[Opening EXERCISE MATERIAL section]

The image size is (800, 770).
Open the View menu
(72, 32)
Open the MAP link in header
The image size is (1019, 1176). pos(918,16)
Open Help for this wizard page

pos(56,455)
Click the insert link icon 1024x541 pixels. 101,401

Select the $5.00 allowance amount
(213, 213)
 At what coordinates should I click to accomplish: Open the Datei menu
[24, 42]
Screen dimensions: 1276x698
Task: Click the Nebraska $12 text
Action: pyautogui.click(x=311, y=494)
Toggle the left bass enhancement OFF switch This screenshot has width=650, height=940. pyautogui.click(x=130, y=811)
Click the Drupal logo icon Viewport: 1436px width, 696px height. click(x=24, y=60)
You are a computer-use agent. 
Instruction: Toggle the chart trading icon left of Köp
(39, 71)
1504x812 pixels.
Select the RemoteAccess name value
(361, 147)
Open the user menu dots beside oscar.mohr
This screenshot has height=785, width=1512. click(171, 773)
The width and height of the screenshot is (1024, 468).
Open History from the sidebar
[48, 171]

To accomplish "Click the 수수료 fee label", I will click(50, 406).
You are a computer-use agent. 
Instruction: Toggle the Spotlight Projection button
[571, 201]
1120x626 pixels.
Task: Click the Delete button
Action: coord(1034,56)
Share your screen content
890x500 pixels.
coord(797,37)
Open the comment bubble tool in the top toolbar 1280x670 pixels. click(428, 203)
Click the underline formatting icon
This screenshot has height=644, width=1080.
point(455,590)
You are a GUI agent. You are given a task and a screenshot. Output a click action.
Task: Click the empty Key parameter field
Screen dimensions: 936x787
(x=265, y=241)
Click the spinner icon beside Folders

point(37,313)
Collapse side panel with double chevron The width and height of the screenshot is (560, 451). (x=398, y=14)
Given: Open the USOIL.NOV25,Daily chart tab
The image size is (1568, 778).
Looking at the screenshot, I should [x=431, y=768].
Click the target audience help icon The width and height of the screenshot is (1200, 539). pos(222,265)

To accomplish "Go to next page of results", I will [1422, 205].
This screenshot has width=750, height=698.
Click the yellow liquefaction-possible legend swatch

[Closing EXERCISE MATERIAL section]

Within the data above, pick out all lines holding the word "will".

To accomplish "Click the 수수료 fee label", I will click(50, 406).
To accomplish "Go to next page of results", I will [1422, 205].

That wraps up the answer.